__EXERCISE PROMPT__.
Repeat exactly, and only, the lines running from the one that holds "Where should I click to: Open the" to the end of the records.

Records from a data collection:
※ ※ ※
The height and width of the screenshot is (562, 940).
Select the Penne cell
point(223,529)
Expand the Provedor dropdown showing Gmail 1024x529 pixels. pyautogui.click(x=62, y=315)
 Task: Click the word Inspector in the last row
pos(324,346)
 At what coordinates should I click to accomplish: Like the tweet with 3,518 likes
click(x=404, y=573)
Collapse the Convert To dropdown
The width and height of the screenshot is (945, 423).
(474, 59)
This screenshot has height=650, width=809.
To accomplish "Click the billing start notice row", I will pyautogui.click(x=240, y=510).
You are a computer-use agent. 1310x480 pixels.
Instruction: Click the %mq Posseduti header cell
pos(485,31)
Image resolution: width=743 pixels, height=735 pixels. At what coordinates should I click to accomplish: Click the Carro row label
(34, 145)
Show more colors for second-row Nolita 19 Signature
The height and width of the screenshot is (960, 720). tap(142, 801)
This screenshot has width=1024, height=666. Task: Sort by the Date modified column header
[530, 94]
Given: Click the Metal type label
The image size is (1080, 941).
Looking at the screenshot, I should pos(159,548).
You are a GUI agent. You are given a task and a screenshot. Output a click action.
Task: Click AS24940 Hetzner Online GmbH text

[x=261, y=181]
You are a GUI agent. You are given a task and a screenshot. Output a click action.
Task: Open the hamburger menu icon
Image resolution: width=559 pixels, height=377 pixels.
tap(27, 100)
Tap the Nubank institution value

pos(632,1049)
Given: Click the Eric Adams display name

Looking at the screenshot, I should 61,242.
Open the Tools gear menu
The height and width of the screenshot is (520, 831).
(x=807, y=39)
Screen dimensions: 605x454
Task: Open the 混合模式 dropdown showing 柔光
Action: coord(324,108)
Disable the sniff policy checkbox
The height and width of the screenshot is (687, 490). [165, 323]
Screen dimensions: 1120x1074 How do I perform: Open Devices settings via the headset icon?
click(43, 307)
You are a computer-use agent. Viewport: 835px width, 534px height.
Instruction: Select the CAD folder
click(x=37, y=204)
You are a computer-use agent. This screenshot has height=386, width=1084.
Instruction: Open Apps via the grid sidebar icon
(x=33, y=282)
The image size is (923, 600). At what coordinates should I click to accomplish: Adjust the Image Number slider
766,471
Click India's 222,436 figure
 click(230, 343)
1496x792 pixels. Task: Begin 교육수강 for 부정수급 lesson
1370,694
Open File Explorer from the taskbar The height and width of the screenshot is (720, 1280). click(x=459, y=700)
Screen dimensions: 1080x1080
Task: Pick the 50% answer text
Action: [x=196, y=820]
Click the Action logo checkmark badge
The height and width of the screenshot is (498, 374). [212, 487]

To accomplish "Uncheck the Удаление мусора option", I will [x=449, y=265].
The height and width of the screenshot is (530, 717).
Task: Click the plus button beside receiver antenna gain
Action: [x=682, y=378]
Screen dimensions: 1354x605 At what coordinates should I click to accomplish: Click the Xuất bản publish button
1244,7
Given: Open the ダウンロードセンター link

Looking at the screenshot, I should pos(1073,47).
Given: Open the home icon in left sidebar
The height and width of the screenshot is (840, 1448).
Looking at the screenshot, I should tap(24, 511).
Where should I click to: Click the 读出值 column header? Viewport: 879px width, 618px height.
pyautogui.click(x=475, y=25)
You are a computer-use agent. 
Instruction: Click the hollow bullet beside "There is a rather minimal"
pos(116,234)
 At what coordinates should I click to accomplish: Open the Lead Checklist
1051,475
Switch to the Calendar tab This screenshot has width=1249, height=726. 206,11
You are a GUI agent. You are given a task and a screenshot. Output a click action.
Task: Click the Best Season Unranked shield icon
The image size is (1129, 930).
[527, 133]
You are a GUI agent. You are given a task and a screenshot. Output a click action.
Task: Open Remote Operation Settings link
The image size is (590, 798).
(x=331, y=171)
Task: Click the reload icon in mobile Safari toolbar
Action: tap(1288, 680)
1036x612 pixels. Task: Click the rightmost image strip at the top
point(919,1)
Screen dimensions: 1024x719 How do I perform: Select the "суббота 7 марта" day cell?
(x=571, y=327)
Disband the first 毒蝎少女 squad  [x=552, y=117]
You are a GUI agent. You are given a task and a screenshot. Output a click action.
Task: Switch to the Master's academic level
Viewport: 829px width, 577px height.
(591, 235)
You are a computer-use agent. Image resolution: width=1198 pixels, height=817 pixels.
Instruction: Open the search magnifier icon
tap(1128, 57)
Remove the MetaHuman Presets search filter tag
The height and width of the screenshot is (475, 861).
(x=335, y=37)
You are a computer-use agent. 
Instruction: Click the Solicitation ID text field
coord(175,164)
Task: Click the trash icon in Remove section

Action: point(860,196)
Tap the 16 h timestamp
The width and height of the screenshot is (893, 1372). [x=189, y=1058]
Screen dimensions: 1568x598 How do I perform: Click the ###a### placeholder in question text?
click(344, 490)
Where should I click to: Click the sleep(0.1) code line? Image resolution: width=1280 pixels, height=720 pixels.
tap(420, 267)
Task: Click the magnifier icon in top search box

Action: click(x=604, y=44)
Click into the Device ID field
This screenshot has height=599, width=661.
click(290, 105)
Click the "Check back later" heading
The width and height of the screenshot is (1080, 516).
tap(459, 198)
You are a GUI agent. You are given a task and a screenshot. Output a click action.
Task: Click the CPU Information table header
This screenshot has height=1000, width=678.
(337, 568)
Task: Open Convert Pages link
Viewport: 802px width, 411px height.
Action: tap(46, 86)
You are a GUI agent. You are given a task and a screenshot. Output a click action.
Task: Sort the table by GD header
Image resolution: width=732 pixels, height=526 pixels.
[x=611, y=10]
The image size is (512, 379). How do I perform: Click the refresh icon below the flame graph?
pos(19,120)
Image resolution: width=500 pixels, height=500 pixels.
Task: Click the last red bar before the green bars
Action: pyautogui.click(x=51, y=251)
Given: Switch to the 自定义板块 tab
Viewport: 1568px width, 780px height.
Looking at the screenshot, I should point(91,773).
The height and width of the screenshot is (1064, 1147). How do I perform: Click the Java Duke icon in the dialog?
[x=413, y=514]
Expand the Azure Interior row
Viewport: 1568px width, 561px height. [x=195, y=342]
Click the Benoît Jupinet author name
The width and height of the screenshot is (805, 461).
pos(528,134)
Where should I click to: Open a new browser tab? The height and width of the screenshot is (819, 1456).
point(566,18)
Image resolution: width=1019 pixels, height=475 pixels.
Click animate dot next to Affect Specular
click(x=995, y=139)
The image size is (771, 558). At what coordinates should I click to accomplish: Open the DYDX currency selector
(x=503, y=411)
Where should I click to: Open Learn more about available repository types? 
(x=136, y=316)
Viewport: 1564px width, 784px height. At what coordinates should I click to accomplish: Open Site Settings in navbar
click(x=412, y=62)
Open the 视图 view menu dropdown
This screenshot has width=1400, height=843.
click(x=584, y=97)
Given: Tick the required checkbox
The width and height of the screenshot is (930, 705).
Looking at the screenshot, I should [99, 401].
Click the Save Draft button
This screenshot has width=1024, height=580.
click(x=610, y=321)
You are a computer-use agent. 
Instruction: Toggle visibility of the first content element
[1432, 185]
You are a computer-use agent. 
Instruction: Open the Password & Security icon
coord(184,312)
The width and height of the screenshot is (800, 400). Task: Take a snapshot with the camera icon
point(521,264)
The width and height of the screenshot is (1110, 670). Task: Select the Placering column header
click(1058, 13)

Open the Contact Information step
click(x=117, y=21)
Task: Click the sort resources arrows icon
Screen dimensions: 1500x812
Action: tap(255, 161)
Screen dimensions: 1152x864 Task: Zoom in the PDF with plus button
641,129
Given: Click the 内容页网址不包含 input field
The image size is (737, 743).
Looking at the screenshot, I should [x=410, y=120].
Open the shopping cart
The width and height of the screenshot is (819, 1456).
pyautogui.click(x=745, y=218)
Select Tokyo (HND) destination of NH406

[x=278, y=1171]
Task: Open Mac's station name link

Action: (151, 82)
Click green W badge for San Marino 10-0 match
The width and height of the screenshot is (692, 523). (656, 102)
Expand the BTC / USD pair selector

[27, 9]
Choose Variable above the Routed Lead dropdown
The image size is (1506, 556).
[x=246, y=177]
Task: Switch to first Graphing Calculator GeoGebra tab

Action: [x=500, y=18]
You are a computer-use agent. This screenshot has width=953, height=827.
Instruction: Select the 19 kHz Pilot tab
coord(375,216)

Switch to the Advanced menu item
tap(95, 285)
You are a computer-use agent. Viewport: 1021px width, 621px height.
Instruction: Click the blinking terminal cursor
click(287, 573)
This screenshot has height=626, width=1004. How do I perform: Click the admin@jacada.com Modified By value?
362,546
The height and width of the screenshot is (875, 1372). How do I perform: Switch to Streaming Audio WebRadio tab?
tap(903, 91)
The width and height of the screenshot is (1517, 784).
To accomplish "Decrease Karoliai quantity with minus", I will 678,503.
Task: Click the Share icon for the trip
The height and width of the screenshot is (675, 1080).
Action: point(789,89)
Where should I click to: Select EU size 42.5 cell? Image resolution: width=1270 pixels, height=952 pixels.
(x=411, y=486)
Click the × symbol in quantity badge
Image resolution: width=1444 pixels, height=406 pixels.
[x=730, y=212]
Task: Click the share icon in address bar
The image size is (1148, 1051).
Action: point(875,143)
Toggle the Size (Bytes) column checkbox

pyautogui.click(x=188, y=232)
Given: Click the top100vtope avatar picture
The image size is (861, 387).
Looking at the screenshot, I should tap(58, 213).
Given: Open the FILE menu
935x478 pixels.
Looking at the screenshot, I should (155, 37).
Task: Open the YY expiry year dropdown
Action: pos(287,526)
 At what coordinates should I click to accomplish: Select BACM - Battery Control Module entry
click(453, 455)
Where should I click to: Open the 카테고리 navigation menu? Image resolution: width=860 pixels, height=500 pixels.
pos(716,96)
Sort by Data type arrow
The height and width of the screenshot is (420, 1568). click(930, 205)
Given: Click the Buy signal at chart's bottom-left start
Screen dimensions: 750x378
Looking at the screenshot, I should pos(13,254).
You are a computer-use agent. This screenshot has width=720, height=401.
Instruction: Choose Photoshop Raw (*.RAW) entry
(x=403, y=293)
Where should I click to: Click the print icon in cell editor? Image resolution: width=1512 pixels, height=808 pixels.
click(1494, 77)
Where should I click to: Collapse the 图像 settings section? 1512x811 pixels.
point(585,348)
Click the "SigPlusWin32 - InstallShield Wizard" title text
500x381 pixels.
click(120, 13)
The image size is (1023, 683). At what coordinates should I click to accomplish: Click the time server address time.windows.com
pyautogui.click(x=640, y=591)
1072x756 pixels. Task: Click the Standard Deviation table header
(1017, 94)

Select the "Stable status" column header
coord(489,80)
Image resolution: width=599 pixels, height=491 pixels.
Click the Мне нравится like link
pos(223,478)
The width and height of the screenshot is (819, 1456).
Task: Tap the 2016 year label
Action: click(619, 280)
※ ※ ※
__EXERCISE RESULT__.
Where should I click to: Open the 카테고리 navigation menu? Image resolution: width=860 pixels, height=500 pixels.
pos(716,96)
Sort by Data type arrow
The height and width of the screenshot is (420, 1568). click(930, 205)
Given: Click the Buy signal at chart's bottom-left start
Screen dimensions: 750x378
Looking at the screenshot, I should pos(13,254).
You are a computer-use agent. This screenshot has width=720, height=401.
Instruction: Choose Photoshop Raw (*.RAW) entry
(x=403, y=293)
Where should I click to: Click the print icon in cell editor? Image resolution: width=1512 pixels, height=808 pixels.
click(1494, 77)
Where should I click to: Collapse the 图像 settings section? 1512x811 pixels.
point(585,348)
Click the "SigPlusWin32 - InstallShield Wizard" title text
500x381 pixels.
click(120, 13)
The image size is (1023, 683). At what coordinates should I click to accomplish: Click the time server address time.windows.com
pyautogui.click(x=640, y=591)
1072x756 pixels. Task: Click the Standard Deviation table header
(1017, 94)

Select the "Stable status" column header
coord(489,80)
Image resolution: width=599 pixels, height=491 pixels.
Click the Мне нравится like link
pos(223,478)
The width and height of the screenshot is (819, 1456).
Task: Tap the 2016 year label
Action: click(619, 280)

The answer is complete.